Forty-four years ago, the Bermuda Mid Ocean News ran an article on one of the early wonders of the modern age, namely, one of the first phonograph record players, then said to be around 80 years old. The Apple “iPod”, the latest evolution of that genus,

Recordus Playus, but of the species

electronicus, is the direct descendant of that machine and marks the fact that only for a mere century and a quarter of the thousands of years of human existence have we been able to record sound and play it back at our leisure. Where would you have been just recently with new download possibilities for the iPod, Mr.

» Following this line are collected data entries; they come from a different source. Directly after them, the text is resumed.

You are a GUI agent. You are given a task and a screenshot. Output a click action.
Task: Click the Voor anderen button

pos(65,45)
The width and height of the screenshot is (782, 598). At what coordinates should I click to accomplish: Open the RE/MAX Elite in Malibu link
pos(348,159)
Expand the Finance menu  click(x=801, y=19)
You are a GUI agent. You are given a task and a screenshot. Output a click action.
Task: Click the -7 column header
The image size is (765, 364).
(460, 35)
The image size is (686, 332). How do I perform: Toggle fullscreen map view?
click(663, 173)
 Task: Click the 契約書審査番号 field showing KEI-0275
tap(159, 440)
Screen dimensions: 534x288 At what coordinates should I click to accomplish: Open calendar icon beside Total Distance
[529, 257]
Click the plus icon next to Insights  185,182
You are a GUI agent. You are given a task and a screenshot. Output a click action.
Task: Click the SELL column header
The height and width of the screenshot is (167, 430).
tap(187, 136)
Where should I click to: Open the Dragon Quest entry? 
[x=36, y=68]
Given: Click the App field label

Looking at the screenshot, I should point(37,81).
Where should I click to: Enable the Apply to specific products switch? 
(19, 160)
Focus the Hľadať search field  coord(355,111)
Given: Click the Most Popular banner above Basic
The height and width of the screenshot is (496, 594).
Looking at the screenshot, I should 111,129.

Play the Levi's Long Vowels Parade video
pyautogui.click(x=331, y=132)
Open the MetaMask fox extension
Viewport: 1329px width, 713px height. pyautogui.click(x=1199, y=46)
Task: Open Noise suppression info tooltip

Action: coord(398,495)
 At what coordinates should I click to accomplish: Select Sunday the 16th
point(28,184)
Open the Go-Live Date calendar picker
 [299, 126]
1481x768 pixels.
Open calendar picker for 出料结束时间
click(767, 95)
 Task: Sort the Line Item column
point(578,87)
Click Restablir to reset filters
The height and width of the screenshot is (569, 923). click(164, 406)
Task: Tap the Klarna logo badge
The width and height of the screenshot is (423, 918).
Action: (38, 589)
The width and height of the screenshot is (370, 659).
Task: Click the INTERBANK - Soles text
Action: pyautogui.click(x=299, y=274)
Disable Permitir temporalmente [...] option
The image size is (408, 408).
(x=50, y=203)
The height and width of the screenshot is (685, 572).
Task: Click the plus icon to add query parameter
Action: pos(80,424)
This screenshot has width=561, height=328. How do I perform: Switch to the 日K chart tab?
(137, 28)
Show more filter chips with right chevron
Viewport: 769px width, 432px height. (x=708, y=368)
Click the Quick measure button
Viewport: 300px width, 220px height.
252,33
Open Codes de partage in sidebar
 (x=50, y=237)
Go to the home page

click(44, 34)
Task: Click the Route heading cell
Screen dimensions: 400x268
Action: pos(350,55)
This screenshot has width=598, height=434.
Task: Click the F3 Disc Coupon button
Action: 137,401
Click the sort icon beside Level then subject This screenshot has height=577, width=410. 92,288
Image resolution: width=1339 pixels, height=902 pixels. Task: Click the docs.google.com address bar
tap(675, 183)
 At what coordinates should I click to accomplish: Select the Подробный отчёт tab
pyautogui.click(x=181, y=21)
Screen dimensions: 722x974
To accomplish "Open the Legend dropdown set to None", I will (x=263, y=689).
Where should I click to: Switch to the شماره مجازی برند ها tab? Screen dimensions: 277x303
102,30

Steve (Apple) Jobs, if we had not been able to record The Beatles half a century ago?

The machine in question in 1966 was one of the first produced by Thomas Edison in the 20th century, being the model of 1903, a development of his first phonograph invented in 1877. The player was operational into the 1960s, but its owner, Ernest Smith, confessed that he was unable to clean the “records”, which were cardboard cylinders. In splendid condition, Mr. Kenneth Henneberger, the son-in-law of Mr. Smith, donated the machine a few years ago to the National Museum of Bermuda. Its most distinctive physical feature is the large megaphone for the amplification of the sound contained in the cylinders.

Having inherited the phonograph from his parents, Mr. Smith enjoyed the voice of the great tenor Enrico Caruso, among other singers. Taking advantage of the new sound wave, opera “rock star” Caruso recorded no less than 290 performances from 1902 to 1920, all available as digital downloads to your iPod, as counterpoint to whatever is in vogue with the young today.

The first phonograph known to have appeared in Bermuda was carried ashore in August, 1889 by Reginald Aubrey Fessenden, formerly the principal and only teacher at Whitney Institute for two years from 1884. The school was not the only attraction in Smith's Parish, for Fessenden met and later married a Bermudian lady, Miss Helen Trott, of that district. He is buried in the lovely cemetery of the parish church, St Mark's, at the crest of McGall's Hill, with one of the most handsome memorials in that graveyard. Helen and Reginald had but one child, a son, Reginald Kennelly, who was lost in a boating accident at Bermuda in 1944. Many students from Helen's death in 1941, however, will have cause to remember and be thankful to the Fessenden-Trott family for the yet enduring scholarships given out annually to Bermudian and Canadian students in that name, a tribute to her husband instituted by Mrs. Fessenden.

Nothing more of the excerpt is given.